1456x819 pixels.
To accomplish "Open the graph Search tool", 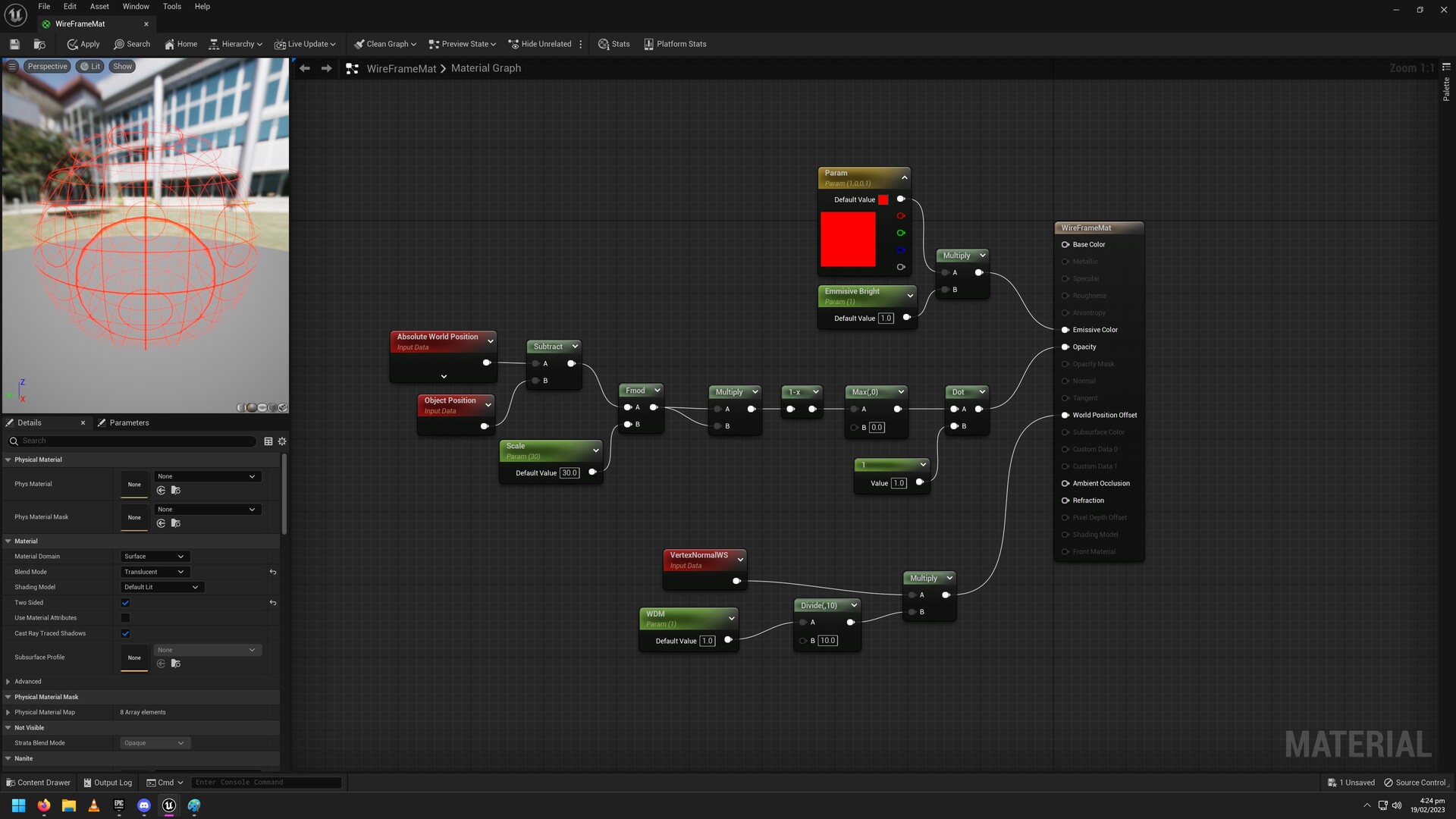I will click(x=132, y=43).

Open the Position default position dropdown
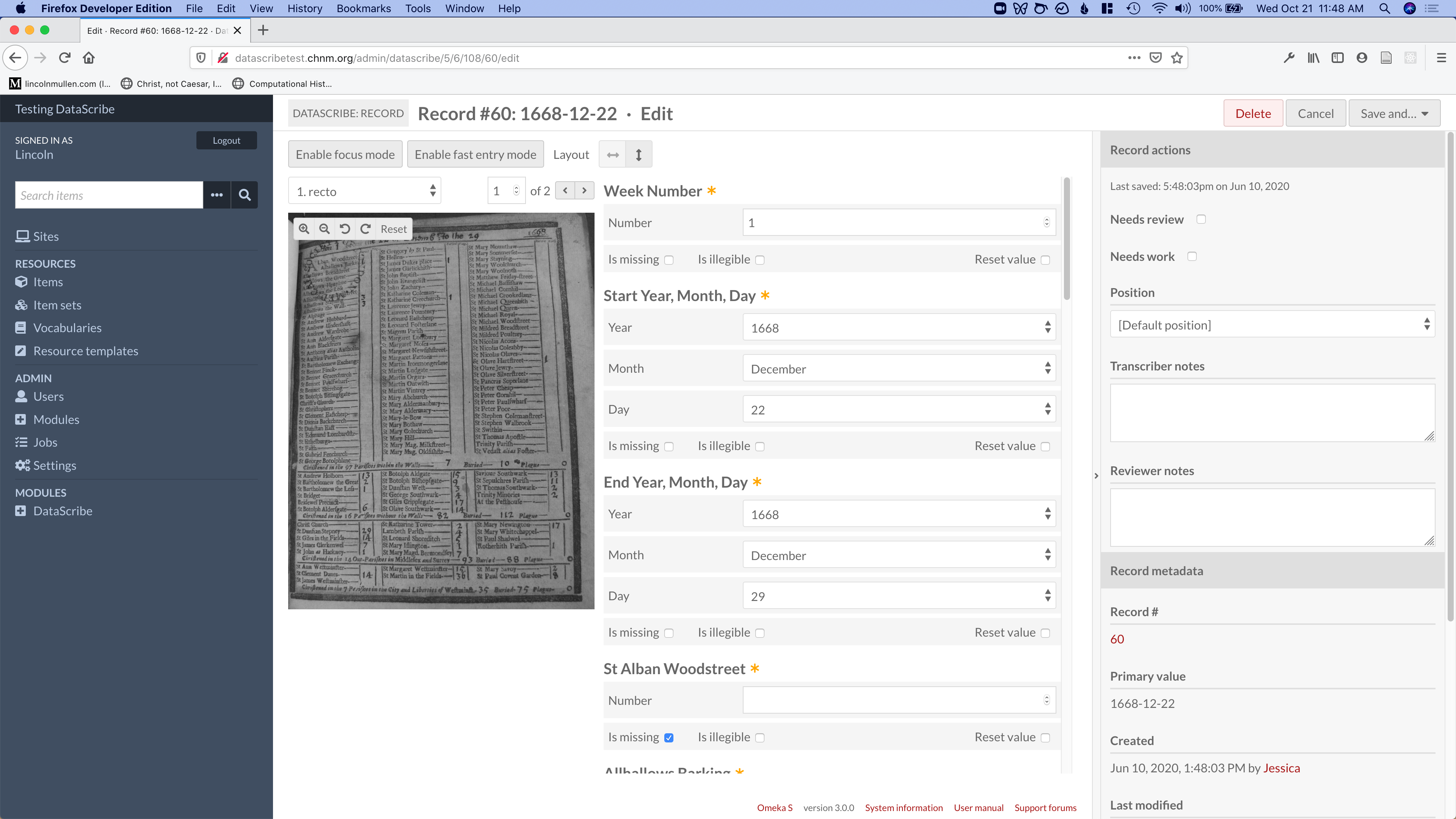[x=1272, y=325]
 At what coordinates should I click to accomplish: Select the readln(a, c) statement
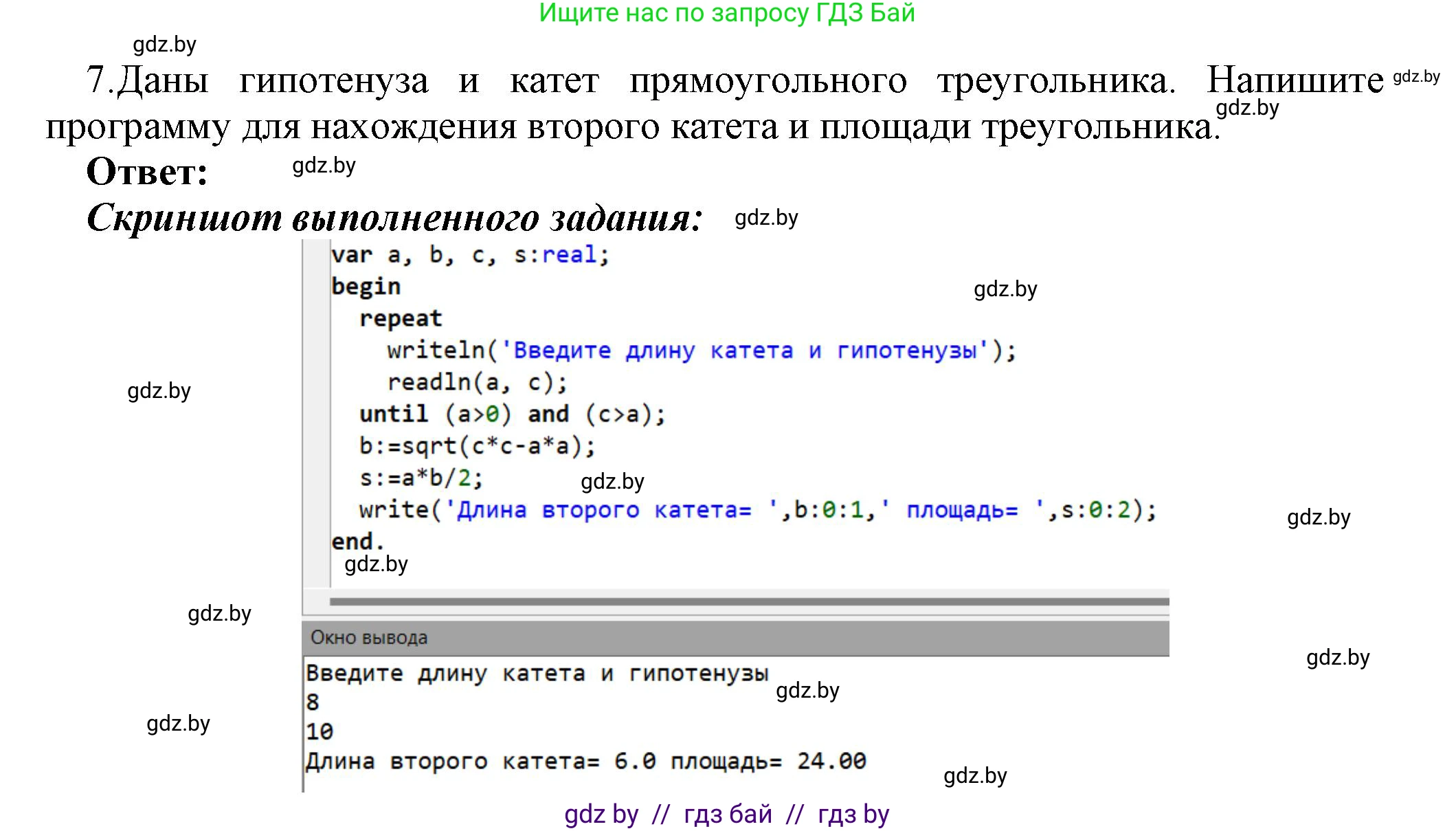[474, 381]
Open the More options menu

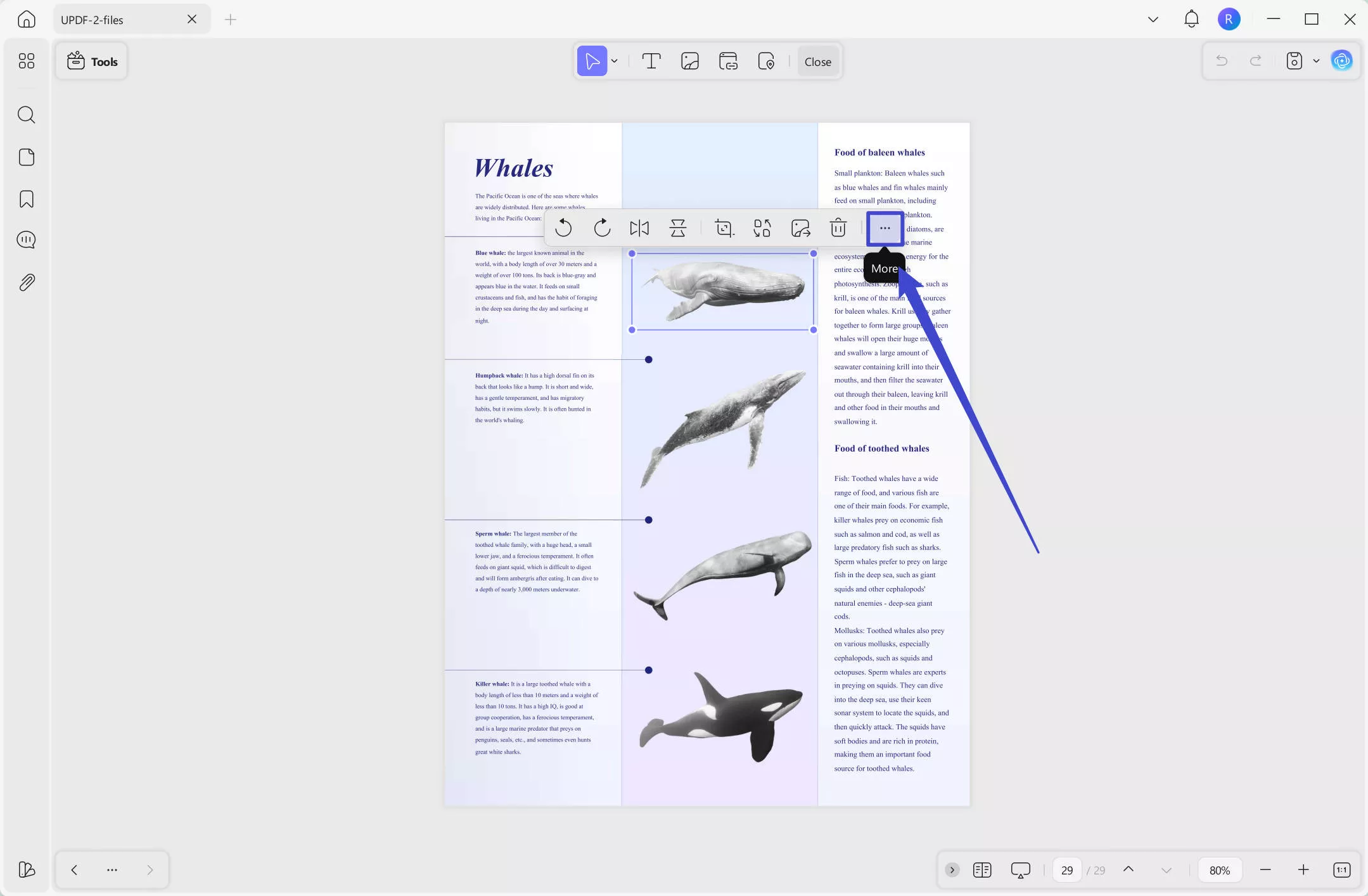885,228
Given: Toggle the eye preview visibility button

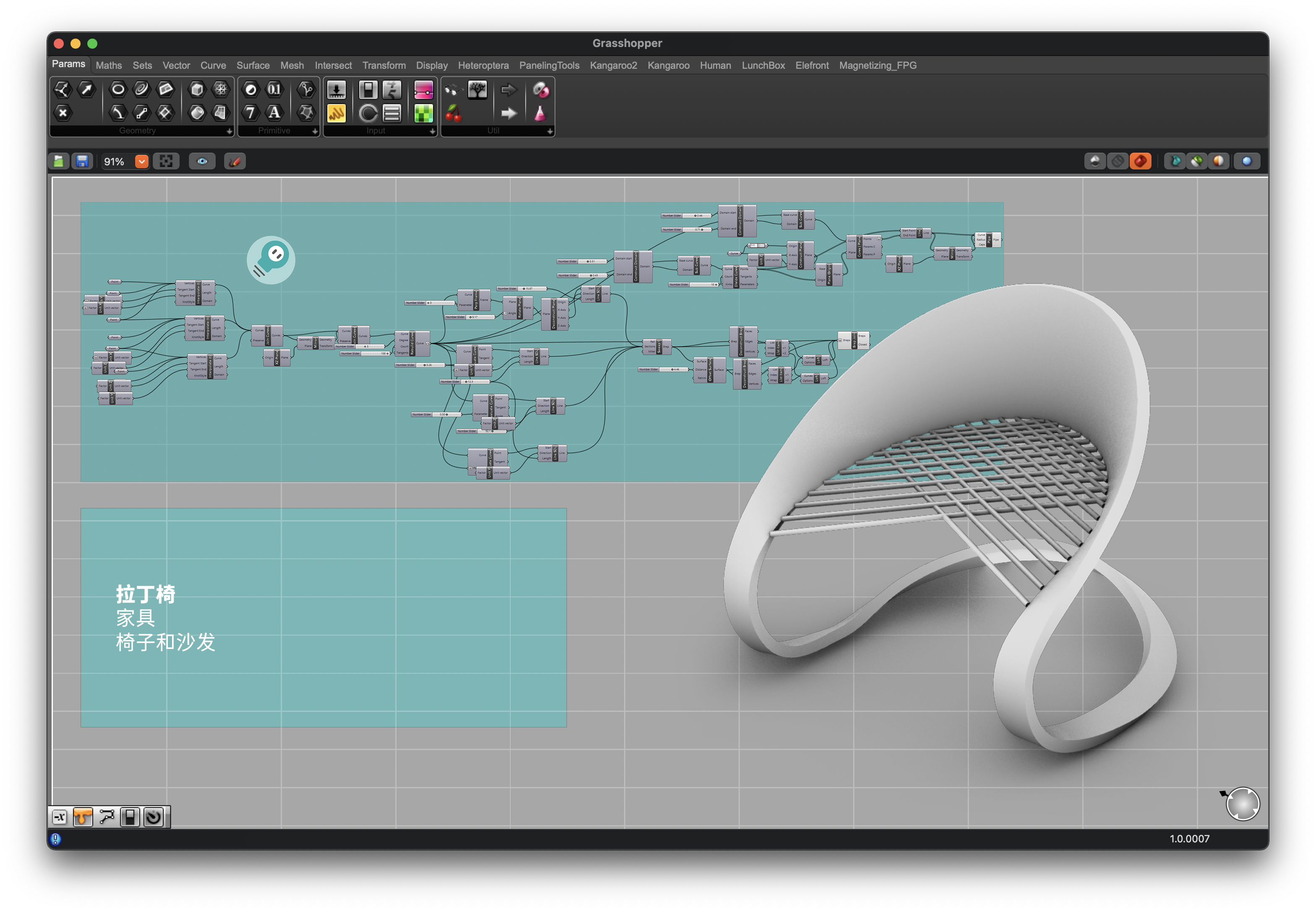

## Try it
Only the lines from the one containing "At what coordinates" through the last line of the material should be returned, exactly and without pictures.

## Answer to this exercise
 At what coordinates should I click to accomplish: Select the readln(a, c) statement
[474, 381]
Open the More options menu

885,228
Given: Toggle the eye preview visibility button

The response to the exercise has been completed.